Notícia

A Cidade On (Araraquara, SP)

Instituto de Química desenvolve curativo à base de celulose e própolis

Publicado em 06 janeiro 2011

Por Fernando Martins


Uma pesquisa do Instituto de Química (IQ) da Universidade Estadual Paulista (Unesp) em Araraquara promete abreviar o tempo de internação e evitar complicações infecciosas no tratamento e recuperação de pacientes com queimaduras e feridas crônicas. O estudo está desenvolvendo - em parceria com a empresa Apis Flora, de Ribeirão Preto - um biocurativo produzido a partir de celulose bacteriana e extrato de própolis.

O coordenador da pesquisa, Hernane Barud, explica que os testes com o produto, que é feito em forma de película, mostraram um alto grau de eficiência, principalmente na prevenção do crescimento microbiano e na liberação sustentada de própolis, que atenuou o tempo de tratamento e amenizou as dores dos pacientes. A adesão da própolis produz uma ação cicatrizante e antimicrobiana. "Além de regenerar a pele, o biocurativo consegue matar as bactérias que surgem junto com os ferimentos", explica o pesquisador.

Com o novo biocurativo, o paciente em tratamento poderá desempenhar atividades corriqueiras, como tomar banho ou ficar exposto ao sol. "Como o produto é impermeável, ele funciona como uma barreira bacteriológica, sem impedir que o ferimento respire", diz Andresa Aparecida Berretta, coordenadora da pesquisa na Apis Flora.

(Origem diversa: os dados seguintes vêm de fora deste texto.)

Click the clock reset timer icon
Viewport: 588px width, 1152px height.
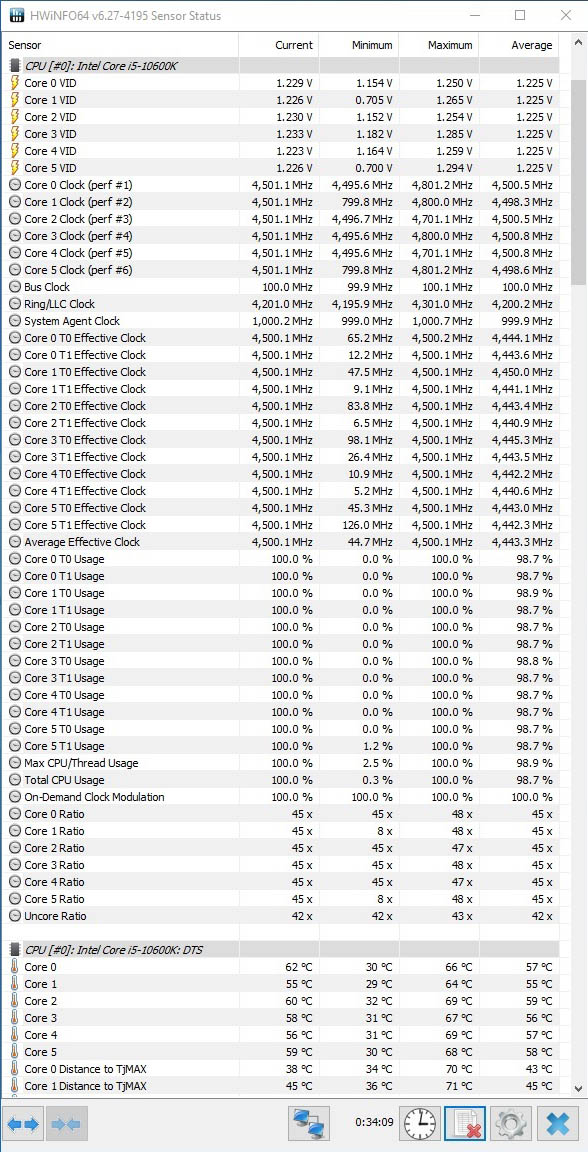(420, 1124)
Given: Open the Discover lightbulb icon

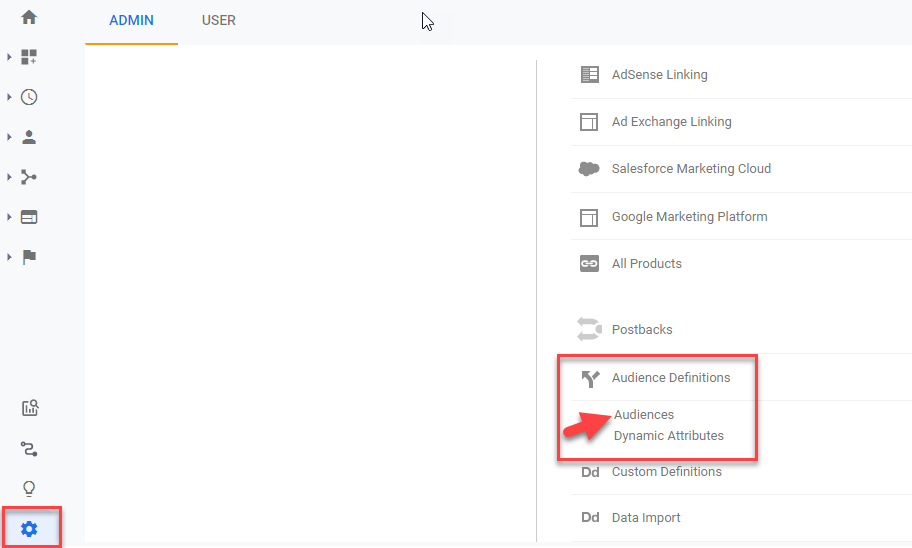Looking at the screenshot, I should pos(28,489).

Outra vantagem apontada pelo pesquisador é que, pela transparência e por aderir com facilidade ao leito da ferida, a película possibilitará o acompanhamento constante da cicatrização. Um dos problemas no tratamento de queimados é que o curativo convencional pode provocar lesões todas as vezes em que é removido.

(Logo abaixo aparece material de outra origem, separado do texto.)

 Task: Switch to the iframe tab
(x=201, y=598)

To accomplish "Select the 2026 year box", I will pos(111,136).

O extrato utilizado no composto, fornecido pela Apis Flora, é bastante específico e tem patente. Atualmente, o grupo prepara nova solicitação para o biocurativo com própolis. "Não é qualquer extrato de própolis que apresenta os resultados, mas o que a empresa desenvolveu, avaliou e depositou o pedido de patente", ressalta Barud.

Produção comercial já está prevista

Andresa Aparecida Berretta, coordenadora da pesquisa na Apis Flora, garante os avanços para a criação de um produto para consumo comercial. "Avaliamos as características, e o produto tem condições de obter industrialmente lotes reprodutíveis a fim de se registrar um medicamento nos órgãos reguladores", diz.

A pesquisa, que também conta com a participação dos professores Younés Messaddeq e Sidney José Lima Ribeiro, do IQ, contou com apoio do Programa Pesquisa Inovativa em Pequenas Empresas (Pipe) da Fundação de Amparo à Pesquisa do Estado de São Paulo (Fapesp). "Fomos aprovados na primeira fase e garantimos R$ 120 mil para desenvolver o trabalho", diz Barud. Neste momento, é submetida à aprovação para a segunda fase do programa, com verbas que podem somar até R$ 500 mil.

A próxima etapa da pesquisa será o teste em animais. Depois de superada essa fase, o biocurativo será testado em humanos. "A meta é produzir o produto em larga escala. A previsão é que dentro de dois a três anos ele seja comercializado", finaliza Barud.